--- Written request ---
Render the material as a Markdown table with the columns Row and Line. Begin at the line containing "The width and height of the screenshot is (972, 669)." and end at the line containing "pos(745,227)", including both. Number each row and leave out blank lines.

--- Extracted data ---
━━━━━━

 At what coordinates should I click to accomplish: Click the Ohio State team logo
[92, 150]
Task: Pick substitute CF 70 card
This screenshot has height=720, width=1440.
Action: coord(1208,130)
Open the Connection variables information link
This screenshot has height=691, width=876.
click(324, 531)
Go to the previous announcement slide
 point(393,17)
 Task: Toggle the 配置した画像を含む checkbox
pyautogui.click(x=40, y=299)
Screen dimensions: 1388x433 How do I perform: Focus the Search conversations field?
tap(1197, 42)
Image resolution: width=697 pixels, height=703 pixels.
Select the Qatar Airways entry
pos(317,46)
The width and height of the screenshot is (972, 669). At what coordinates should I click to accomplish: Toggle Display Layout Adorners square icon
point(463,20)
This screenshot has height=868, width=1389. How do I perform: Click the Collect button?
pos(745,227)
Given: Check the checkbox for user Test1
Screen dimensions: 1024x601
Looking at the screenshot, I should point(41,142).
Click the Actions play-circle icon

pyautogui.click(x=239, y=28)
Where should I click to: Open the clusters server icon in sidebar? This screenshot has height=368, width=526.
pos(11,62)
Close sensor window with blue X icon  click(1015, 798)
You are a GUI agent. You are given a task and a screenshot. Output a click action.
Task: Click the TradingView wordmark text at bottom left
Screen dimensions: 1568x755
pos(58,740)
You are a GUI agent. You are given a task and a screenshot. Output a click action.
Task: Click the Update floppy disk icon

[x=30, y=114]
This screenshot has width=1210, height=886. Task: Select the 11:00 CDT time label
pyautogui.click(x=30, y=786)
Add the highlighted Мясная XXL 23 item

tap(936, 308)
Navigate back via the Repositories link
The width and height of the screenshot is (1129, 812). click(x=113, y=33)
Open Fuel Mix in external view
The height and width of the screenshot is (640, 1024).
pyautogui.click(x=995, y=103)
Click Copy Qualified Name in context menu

━━━━━━

--- Complete response ---
| Row | Line |
|---|---|
| 1 | The width and height of the screenshot is (972, 669). At what coordinates should I click to accomplish: Toggle Display Layout Adorners square icon |
| 2 | point(463,20) |
| 3 | This screenshot has height=868, width=1389. How do I perform: Click the Collect button? |
| 4 | pos(745,227) |